PROBLEMS AND TASKS:
a. In the forum thread about Nik's Lightroom plugins, what two things keep Halfje-Bruin from buying the set of tools?
b. Write what comes next in the forum thread about Nik's Lightroom plugins, starting after its last sentence.

EXTRACT PROVIDED:
<<<<

Yes, Nik supports U-Point in nearly all of its applications. While at first it is not easy to get the concept behind what U-Point is doing (at least for me it wasn't) after you play with it for a while it really becomes rather intuitive to use.

With Nik supporting LR in a plugin  fashion a set of very powerful creative tools are now available without the need to roundtrip through Photoshop. It really enhances the LR workflow I think.


----------



## Halfje-Bruin (Jun 19, 2009)

I have the Color Efex Pro plugin for NX2 and really like the abilities it gives me. I've been eying this set of tools for some time now (esp. Dfine) but what keeps me from buying is the price (I'm just an amateur) and that it still results in additional files.


----------



## wblink (Jun 19, 2009)

Kees,

WHAT additional files do you mean? I cannot find what fileformat Nik expects (TIFF,JPG I suppose). If it can work on Nikon RAW .... (sorry, I dreamed away).

>>>>

ITEMS:
<<<<

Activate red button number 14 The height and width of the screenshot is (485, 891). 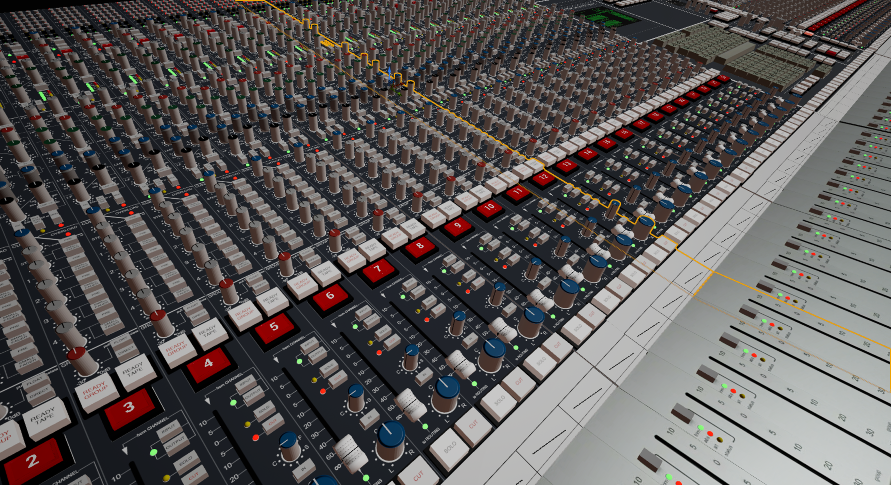[588, 153]
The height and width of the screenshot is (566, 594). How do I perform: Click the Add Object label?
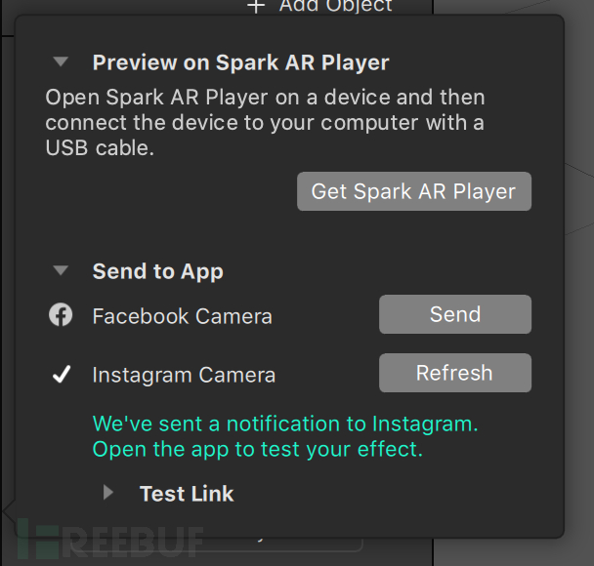click(336, 6)
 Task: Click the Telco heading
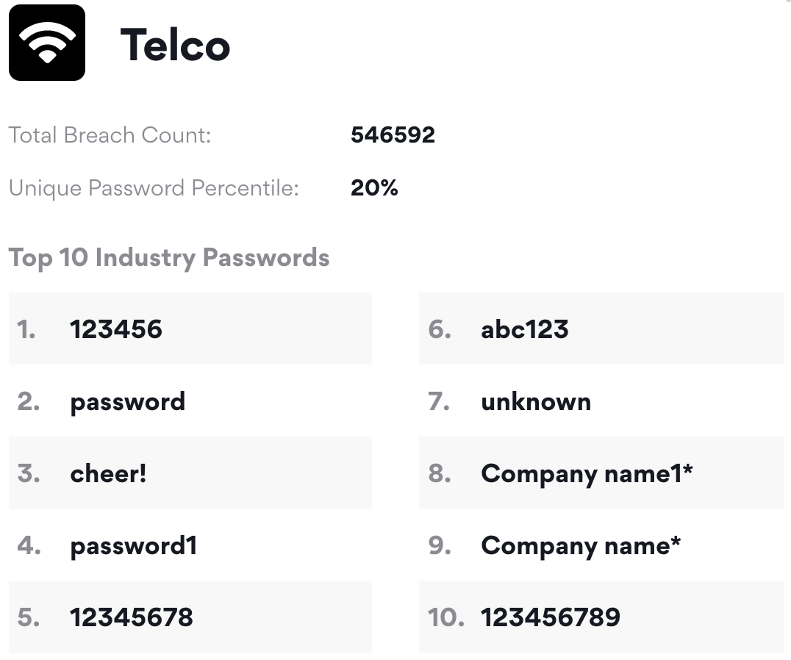click(x=175, y=45)
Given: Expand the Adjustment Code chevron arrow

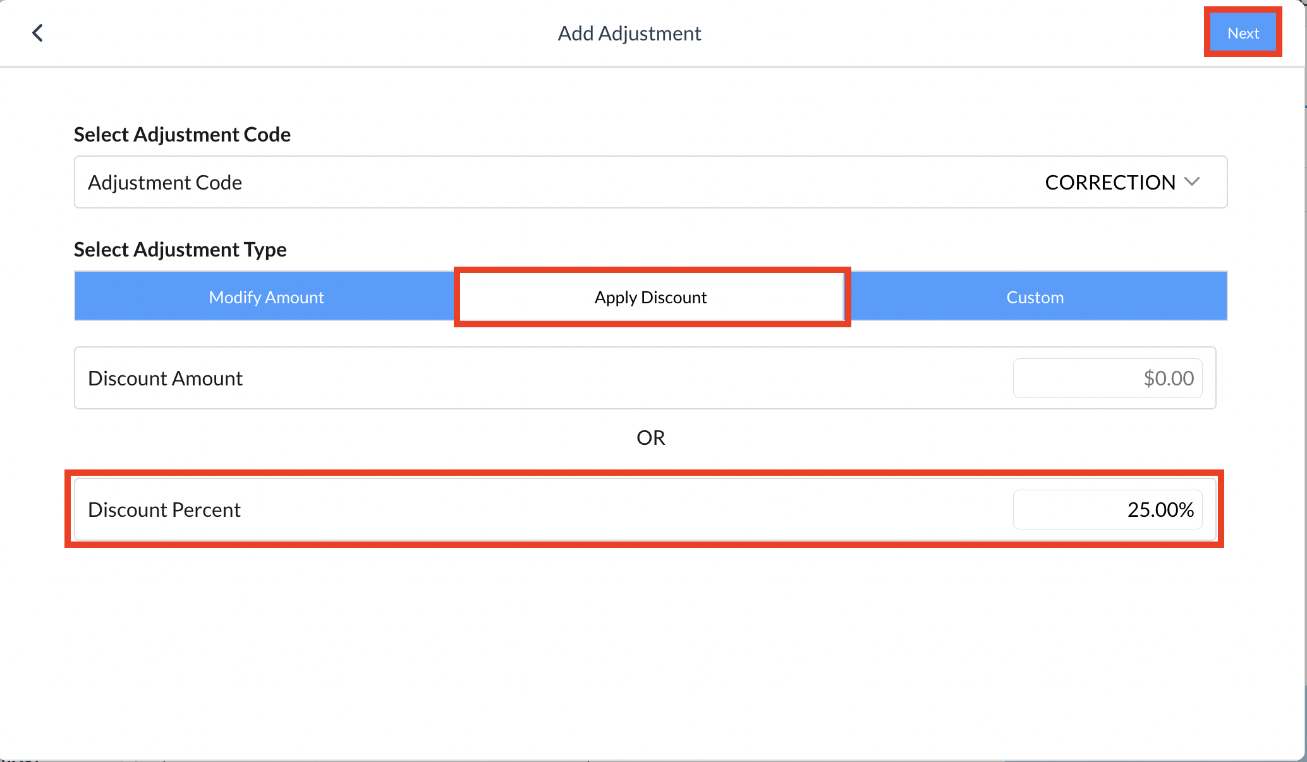Looking at the screenshot, I should (x=1192, y=182).
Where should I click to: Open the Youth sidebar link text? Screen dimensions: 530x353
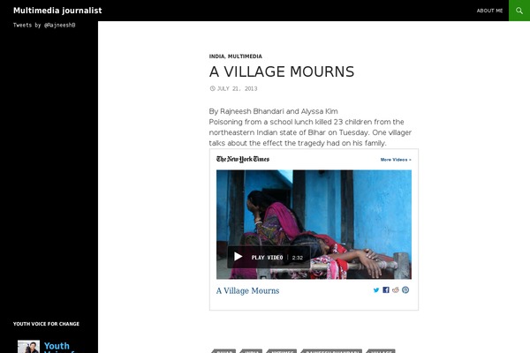click(57, 346)
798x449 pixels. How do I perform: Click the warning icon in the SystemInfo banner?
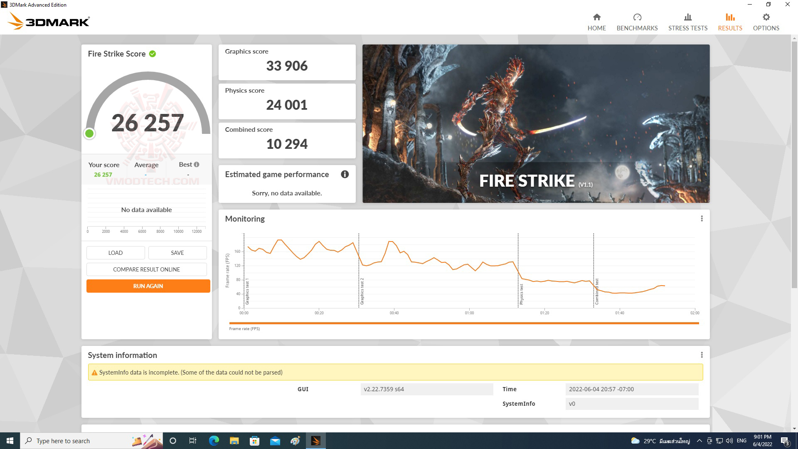tap(94, 372)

>>>>

ANSWERS:
a. The price and the fact that it still results in additional files.

b.
----------



## wblink (Jun 19, 2009)

Kees,

Again (forgot): I am a little bit more than a total NX2 nitwit. I can use SOME functions, that's all.
Is there anything in NIK sofware that NX2 CANNOT do?


----------



## Halfje-Bruin (Jun 21, 2009)

wblink said:


> Kees,
> 
> WHAT additional files do you mean? I cannot find what fileformat Nik expects (TIFF,JPG I suppose). If it can work on Nikon RAW .... (sorry, I dreamed away).



When working from Lightroom with the Nik software it will always create a TIFF file with all adjustments and pass this to e.g. Dfine. This is because there is no development API that can be used by third party vendors to add additional entries to the development module.


----------



## Halfje-Bruin (Jun 21, 2009)

wblink said:


> Kees,
> 
> Again (forgot): I am a little bit more than a total NX2 nitwit. I can use SOME functions, that's all.
> Is there anything in NIK sofware that NX2 CANNOT do?



I'm not familiar with all the possibilities of NIK software but, as NX2 is also written by and based on NIK technology, there are features that are shared between these applications such as the U-point technology.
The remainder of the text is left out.